§ **Try it**:
Every line from the one with "Open the Last 3 hours time picker" through the final line of the data below goes in the answer, copied exactly. Pictures do not.

[Stored items]
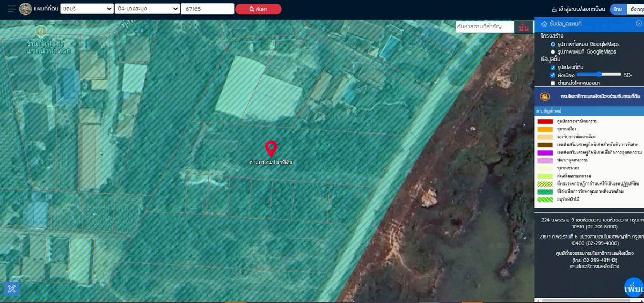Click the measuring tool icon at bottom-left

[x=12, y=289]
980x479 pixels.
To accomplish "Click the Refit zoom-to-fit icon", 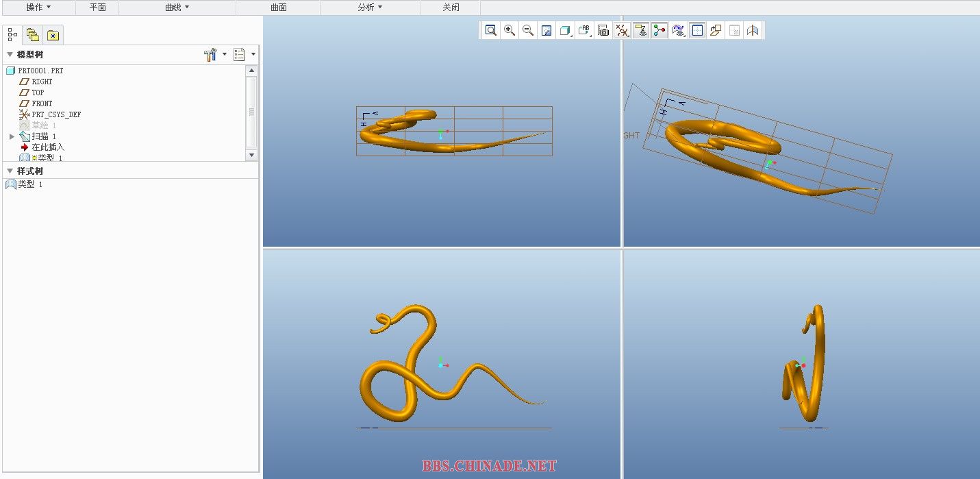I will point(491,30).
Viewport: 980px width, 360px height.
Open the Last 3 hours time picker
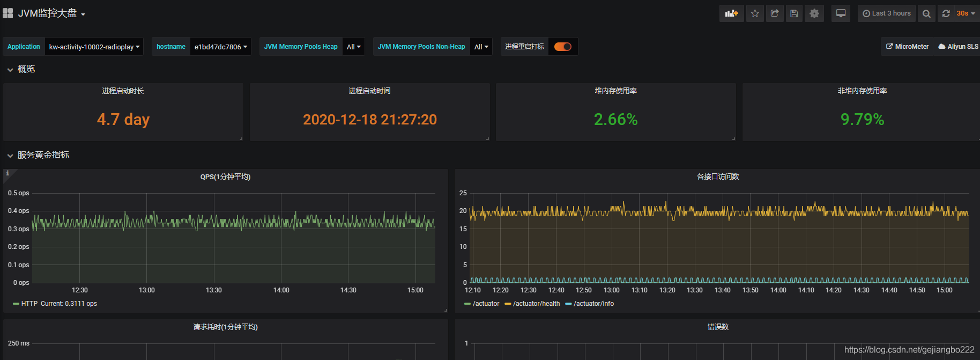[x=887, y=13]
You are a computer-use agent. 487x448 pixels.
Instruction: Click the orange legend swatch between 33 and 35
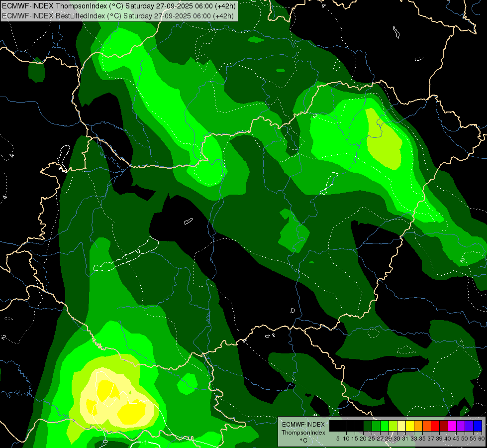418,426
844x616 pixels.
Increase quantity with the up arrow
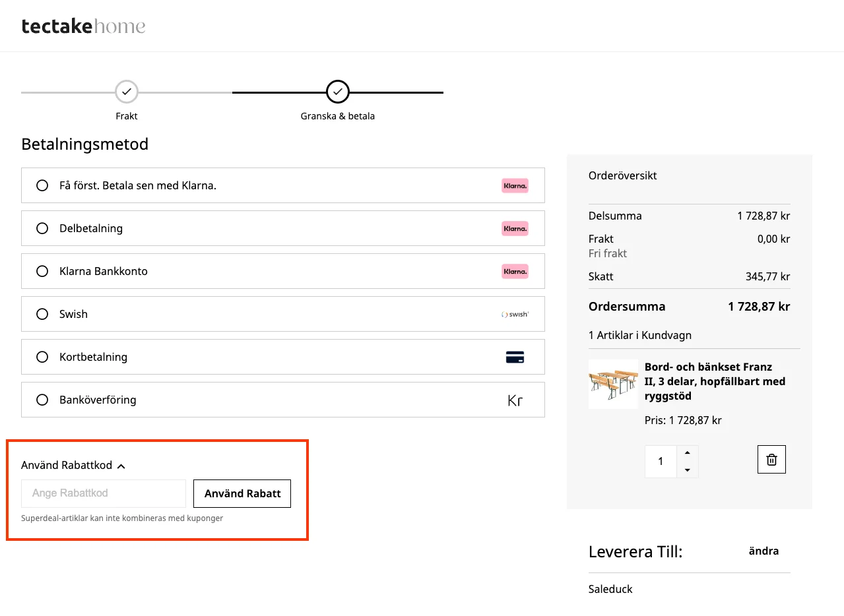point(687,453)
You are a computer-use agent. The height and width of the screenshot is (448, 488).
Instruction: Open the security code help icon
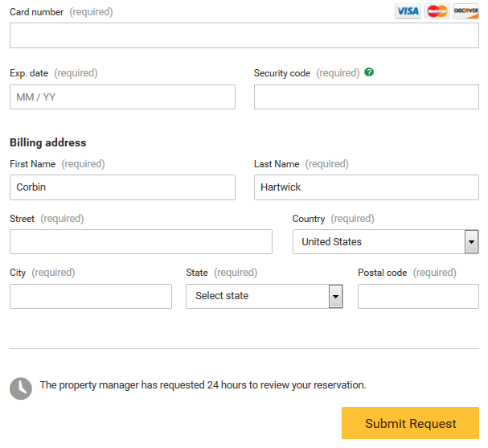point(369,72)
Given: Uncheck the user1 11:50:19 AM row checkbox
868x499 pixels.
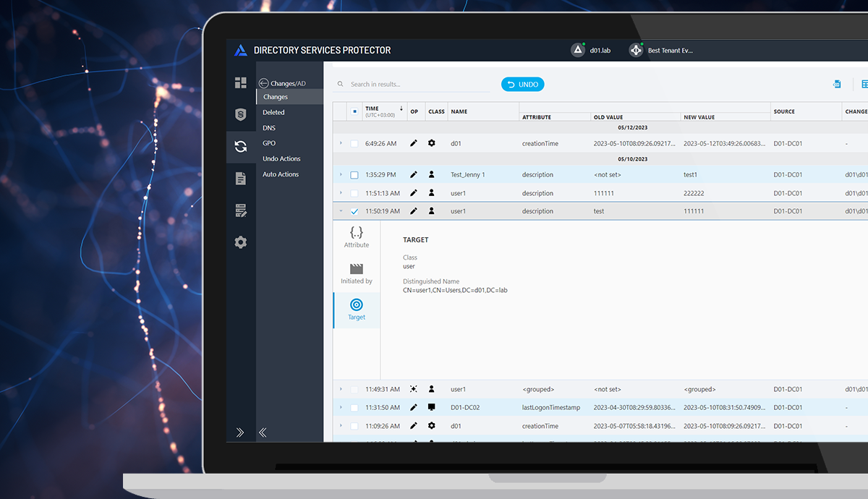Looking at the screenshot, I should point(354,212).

§ **Answer for this exercise**:
Open the Last 3 hours time picker
[x=887, y=13]
You are a computer-use agent. 487x448 pixels.
Instruction: Click the orange legend swatch between 33 and 35
418,426
844x616 pixels.
Increase quantity with the up arrow
point(687,453)
You are a computer-use agent. The height and width of the screenshot is (448, 488).
Instruction: Open the security code help icon
point(369,72)
Given: Uncheck the user1 11:50:19 AM row checkbox
868x499 pixels.
Looking at the screenshot, I should point(354,212).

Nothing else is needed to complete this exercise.